Replying to [comment:2 mikeperry]:
> We discussed this on tor-internal two years ago. The conclusion we came
to then was that the simplest (and best) plan is to make the list of URLs
in
https://gitweb.torproject.org/torflow.git/tree/NetworkScanners/BwAuthority/bwauthority_child.py#n51
contain a handful of fast, geographically distributed mirrors.
>
> This way, all bw authorities will use the same file servers, and the
results that they produce for each relay should be an approximate
arithmetic mean of its performance with each bandwidth file server (this
is approximate because we do some measurement filtering, and because the
choice of url is random, not strictly round robin:
https://gitweb.torproject.org/torflow.git/tree/NetworkScanners/BwAuthority/bwauthority_child.py#n131).
>
> Then, for more diversity, we can move individual bw auths to
geographically diverse locations. The result of this is that the directory
authorities will take the median of their votes for each relay.
>
> The key advantage between this plan and just having each bw auth pick
its own file server location is that we avoid having degenerate pairing
effects of fast location to fast location, and we also avoid the need to
do the full pairing combinations of (bw auth, file server) to achieve
similar diversity with fixed pairings.
>
> I believe that controlling things in this way is also superior to
surprise emergent effects of using a CDN.

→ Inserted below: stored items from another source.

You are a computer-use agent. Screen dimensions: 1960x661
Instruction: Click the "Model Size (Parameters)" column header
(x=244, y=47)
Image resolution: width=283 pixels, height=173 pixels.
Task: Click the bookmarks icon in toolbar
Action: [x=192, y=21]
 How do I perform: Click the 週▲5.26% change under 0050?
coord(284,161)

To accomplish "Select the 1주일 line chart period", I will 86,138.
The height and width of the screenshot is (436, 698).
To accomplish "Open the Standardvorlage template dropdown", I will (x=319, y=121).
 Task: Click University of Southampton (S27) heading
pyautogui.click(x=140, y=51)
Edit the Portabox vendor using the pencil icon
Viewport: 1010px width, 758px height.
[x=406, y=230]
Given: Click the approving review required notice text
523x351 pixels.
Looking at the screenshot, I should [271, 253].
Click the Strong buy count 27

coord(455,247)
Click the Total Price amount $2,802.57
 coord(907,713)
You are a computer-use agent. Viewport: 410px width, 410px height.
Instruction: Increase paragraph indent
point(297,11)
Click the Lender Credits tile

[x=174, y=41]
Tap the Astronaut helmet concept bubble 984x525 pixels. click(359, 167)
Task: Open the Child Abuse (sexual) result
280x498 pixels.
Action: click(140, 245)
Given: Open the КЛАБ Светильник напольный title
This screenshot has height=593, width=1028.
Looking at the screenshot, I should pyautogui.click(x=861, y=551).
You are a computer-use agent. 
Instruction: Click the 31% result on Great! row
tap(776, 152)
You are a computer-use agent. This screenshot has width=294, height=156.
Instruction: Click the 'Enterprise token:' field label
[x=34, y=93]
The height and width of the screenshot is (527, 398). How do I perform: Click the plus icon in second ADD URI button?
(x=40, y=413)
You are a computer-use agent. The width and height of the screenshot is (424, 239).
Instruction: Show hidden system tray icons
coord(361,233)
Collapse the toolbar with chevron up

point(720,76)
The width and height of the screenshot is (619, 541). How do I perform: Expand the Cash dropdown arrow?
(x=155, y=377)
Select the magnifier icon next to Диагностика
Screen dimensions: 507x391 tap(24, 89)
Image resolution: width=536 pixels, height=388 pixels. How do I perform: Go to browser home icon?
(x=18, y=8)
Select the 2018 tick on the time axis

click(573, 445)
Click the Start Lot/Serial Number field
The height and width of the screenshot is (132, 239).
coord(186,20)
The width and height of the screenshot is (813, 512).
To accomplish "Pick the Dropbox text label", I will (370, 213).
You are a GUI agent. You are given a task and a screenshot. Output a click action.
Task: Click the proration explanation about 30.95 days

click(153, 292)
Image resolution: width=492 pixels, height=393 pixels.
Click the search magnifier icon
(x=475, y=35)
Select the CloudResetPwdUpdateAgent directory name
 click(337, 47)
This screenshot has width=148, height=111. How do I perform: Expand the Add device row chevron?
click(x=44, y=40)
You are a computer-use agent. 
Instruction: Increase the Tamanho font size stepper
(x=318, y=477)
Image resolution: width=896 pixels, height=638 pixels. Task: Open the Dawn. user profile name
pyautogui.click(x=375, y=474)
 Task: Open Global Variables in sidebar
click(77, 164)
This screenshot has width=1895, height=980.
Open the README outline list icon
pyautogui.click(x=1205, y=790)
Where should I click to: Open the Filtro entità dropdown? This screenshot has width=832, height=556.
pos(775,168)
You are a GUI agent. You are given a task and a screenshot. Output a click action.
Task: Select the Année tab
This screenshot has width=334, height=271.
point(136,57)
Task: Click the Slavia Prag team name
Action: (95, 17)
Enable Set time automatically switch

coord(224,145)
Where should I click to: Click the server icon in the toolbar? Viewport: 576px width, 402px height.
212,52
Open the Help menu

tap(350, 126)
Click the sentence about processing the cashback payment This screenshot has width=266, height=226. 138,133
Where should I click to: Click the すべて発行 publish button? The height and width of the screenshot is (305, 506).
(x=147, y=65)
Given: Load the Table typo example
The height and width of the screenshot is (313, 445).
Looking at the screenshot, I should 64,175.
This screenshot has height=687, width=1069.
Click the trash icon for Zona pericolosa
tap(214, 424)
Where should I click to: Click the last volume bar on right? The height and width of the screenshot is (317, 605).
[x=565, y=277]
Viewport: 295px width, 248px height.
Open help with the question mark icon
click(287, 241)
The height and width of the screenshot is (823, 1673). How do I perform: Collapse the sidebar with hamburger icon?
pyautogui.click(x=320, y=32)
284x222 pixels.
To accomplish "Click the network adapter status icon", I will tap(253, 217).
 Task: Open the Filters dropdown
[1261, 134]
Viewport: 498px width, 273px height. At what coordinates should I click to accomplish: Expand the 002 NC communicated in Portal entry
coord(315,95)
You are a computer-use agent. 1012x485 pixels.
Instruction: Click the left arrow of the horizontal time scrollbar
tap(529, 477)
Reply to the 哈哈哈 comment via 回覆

I am fine with this plan, as long as we are willing to set up servers in
the relevant locations within a reasonable amount of time.
I am also fine with using a CDN, because it's a fast way to get access to
a large number of locations. And CDNs are already used for significant
amounts of actual Tor client traffic, so excluding them might create less
accurate results.
Unless there's a show-stopper here, let's document the pros and cons, and
leave the choice up to the (bandwidth) authority operators?